Coding a utility function

Dear all,

I often read in papers the program of households as a per capita utility function and budget constraint (steaming from the representative agent hypothesis).

What if I want to code a utility function and a budget constraint which takes into account demographic growth? Should I, in addition to assuming for total labor revenues w(t).h(t).L(t) in the budget constraint, assume that utility function?

Or should I keep my model in per capita (or per efficiency units of labor) ?

Keep in mind that the demographic growth rate and the labor productivity growth rate are constant through time in my model.
Thank you,

That depends on what you are trying to do. If you are solving your model with perturbation, you will need a well-defined steady state. That usually requires your model to be in intensive form, i.e. in technology-weighted per capita terms.

Good morning,

I’m doing deterministic simulations only, so no perturbation.

My goal is to have everything in level at the end on my graph, and not in efficiency units. I reckon that I should multiply the utility function by total population L(t) (I have demographic growth).

Thank you in advance.

Best

Have a look at https://github.com/JohannesPfeifer/DSGE_mod/blob/master/Solow_model/Solow_nonstationary.mod

Thank you. But my issue is rather with the utility function. Can I multiply the utility function by L(t) ?

Plus, you mention that “Because in aggregate form there is no stationary steady state (only a BGP), one cannot use the steady-command after initval and endval to compute a conditional steady state.” & “The initial and terminal conditions are computed by using the analytical steady state in intensive form and then transform these values back to the aggregate BGÜ values”. If I understand that right, if I write down on dynare my model in aggregate (non-stationary) form, I will have to write down in the steady_state_model block the steady state equations in intensive form?

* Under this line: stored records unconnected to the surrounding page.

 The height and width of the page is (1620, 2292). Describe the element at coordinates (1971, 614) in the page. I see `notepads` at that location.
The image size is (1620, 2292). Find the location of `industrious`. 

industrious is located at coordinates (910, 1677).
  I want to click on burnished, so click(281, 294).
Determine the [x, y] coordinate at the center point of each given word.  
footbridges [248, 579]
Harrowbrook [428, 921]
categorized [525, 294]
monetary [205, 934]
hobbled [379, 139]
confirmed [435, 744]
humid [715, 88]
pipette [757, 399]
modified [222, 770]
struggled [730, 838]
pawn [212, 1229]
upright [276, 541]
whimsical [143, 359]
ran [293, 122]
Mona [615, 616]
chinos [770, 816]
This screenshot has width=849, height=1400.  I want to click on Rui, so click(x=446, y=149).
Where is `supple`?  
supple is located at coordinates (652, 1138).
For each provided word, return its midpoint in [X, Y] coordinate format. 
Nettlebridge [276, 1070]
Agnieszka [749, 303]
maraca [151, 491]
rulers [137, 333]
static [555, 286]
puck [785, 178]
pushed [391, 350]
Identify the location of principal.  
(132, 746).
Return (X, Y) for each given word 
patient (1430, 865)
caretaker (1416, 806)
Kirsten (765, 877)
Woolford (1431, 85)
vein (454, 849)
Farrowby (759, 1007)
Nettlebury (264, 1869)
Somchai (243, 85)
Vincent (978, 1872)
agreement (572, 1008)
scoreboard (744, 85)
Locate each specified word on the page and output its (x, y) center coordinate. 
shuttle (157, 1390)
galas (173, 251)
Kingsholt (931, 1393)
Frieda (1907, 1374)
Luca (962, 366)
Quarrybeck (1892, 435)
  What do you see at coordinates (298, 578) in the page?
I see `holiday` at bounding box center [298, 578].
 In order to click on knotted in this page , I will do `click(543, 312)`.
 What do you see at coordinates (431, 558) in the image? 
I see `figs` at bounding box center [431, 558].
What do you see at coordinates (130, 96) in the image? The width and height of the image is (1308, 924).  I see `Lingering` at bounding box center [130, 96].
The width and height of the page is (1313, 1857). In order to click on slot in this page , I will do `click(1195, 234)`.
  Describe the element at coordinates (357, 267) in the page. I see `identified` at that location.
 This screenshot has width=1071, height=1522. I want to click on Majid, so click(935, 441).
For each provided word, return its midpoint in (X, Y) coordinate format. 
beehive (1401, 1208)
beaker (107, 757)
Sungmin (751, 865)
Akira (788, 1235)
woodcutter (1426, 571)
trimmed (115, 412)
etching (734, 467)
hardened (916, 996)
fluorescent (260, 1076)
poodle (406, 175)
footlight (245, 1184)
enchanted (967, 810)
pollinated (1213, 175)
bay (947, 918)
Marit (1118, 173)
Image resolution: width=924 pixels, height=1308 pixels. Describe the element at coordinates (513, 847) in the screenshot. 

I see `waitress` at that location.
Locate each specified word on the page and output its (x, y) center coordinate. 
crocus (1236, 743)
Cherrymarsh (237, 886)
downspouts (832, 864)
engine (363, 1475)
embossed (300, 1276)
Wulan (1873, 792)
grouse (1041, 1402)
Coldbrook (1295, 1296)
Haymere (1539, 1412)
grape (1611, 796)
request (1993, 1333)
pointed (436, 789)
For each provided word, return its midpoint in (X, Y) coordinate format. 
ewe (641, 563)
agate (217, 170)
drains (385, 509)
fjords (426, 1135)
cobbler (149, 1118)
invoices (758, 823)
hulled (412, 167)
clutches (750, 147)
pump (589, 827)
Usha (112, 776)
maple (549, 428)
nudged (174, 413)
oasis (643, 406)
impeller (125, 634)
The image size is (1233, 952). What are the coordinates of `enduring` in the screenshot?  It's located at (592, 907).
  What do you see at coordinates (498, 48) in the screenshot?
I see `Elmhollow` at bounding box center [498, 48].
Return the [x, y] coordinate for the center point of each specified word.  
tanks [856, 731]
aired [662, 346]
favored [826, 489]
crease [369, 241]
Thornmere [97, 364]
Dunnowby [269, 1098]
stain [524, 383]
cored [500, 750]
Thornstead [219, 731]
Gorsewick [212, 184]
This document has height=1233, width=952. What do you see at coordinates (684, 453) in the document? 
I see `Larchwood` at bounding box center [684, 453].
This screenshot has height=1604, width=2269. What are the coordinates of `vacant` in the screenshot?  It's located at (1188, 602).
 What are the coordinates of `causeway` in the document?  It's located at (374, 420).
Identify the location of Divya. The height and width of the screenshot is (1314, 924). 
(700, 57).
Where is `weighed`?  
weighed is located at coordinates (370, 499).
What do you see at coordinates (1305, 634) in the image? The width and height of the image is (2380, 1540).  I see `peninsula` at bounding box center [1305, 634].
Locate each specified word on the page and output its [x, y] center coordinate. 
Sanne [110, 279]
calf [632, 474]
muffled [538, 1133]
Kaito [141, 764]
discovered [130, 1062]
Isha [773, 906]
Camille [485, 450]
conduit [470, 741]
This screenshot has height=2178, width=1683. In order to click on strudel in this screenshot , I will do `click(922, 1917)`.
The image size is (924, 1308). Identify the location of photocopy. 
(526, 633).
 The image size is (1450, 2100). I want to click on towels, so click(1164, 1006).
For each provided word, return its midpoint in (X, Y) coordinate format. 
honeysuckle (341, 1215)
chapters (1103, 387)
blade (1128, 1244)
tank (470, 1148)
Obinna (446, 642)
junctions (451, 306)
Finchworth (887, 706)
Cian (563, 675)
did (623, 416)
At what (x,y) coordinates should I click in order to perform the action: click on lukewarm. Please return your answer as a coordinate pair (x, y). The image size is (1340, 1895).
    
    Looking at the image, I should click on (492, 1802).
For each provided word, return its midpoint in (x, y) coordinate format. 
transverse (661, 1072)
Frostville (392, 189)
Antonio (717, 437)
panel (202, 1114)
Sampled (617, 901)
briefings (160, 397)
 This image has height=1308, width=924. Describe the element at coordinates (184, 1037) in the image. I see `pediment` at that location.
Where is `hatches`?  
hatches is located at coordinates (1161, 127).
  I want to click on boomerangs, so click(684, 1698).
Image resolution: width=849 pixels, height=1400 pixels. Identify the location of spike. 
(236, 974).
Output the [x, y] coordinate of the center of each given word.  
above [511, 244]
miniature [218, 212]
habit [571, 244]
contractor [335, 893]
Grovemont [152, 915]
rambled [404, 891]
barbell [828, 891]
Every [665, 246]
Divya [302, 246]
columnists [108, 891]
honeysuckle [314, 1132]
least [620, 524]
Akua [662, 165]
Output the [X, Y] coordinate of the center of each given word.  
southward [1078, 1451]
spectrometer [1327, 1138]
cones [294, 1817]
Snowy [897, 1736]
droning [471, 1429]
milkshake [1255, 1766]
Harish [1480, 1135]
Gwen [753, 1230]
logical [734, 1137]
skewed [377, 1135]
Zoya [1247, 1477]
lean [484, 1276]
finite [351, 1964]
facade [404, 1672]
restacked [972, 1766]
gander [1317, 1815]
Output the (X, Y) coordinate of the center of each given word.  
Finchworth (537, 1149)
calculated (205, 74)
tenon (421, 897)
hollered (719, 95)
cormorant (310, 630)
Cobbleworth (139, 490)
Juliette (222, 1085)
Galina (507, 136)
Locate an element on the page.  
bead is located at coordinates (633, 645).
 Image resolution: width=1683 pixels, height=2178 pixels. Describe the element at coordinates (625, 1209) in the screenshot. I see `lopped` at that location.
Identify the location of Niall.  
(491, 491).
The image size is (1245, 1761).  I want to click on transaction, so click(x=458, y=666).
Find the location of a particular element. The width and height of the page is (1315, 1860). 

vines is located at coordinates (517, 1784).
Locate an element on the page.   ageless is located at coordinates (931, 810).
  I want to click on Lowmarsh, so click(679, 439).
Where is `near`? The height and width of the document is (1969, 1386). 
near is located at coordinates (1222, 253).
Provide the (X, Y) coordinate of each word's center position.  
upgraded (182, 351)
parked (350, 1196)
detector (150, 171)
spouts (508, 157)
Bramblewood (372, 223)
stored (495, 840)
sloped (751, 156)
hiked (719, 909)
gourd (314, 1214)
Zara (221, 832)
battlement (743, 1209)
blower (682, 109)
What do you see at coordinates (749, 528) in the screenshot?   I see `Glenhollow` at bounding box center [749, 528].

I have another question: if I calibrate my model from the FOCs and long-run averages, should I use the steady state equations or BGP equations ? I reckon the two are not the same since the BGP equations will include the growth rates of the model.

Thank you,

Best

  1. Why do you want to include the utility function in your code and not just the FOCs? And yes, you can multiply it that way. It is just a non-stationary variable like any other.
  2. Your model will not have a steady state with a trend. So your steady_state_model-block will not work as your terminal condition is not a steady state.
  3. I don’t understand your last question. There is a one to one mapping between the intensive form and aggregate objects. What you use depends on whether you code the model in intensive form or not. You need to be consistent.